WHAT IS NEEDED:
Gather each line containing the string "Select" from these entries.

[Collected data]
=-=-=

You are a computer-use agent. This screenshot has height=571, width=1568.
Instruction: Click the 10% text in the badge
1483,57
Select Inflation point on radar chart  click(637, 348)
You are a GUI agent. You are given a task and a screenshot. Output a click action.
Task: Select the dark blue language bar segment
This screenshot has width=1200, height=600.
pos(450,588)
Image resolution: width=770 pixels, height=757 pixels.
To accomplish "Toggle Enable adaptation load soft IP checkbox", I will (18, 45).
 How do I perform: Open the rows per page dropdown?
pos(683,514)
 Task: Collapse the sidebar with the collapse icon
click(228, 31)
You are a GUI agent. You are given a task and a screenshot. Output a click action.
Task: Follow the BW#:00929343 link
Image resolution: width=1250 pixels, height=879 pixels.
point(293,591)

=-=-=

EXERCISE SOLUTION:
Select Inflation point on radar chart  click(637, 348)
Task: Select the dark blue language bar segment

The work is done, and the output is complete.